━━━━━ INPUT ━━━━━
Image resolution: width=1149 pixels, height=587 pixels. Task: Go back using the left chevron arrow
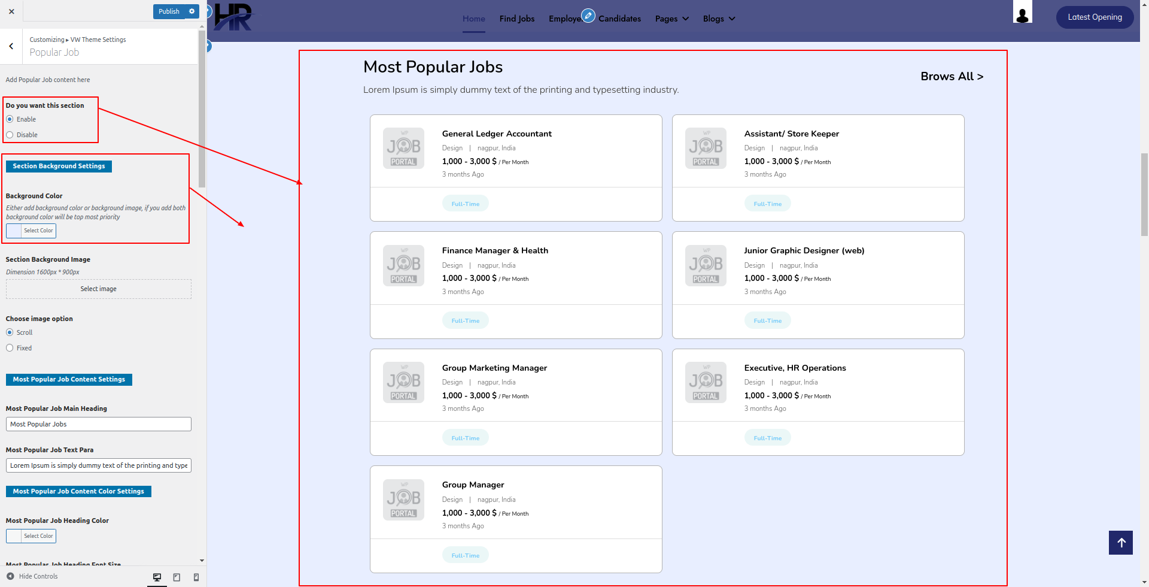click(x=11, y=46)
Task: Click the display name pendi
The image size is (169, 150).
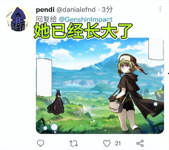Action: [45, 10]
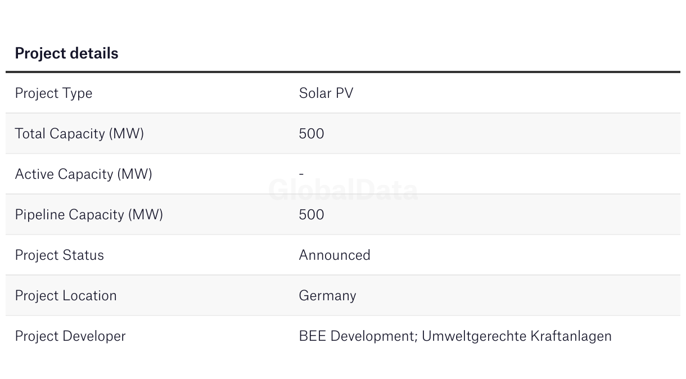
━━━━━
* _GIVEN EXERCISE_: Write out every line of these records again, requests included, with each coordinate in the answers multiplied by 2.5 and rounded to a whole number (halves round up). Leave all other numbers as they are, and omit the pictures.

* _SOLUTION FOR THIS PROBLEM_:
Image resolution: width=1149 pixels, height=587 pixels. Task: Go back using the left chevron arrow
click(x=28, y=115)
Task: Click the display name pendi
The image size is (169, 150).
Action: [113, 25]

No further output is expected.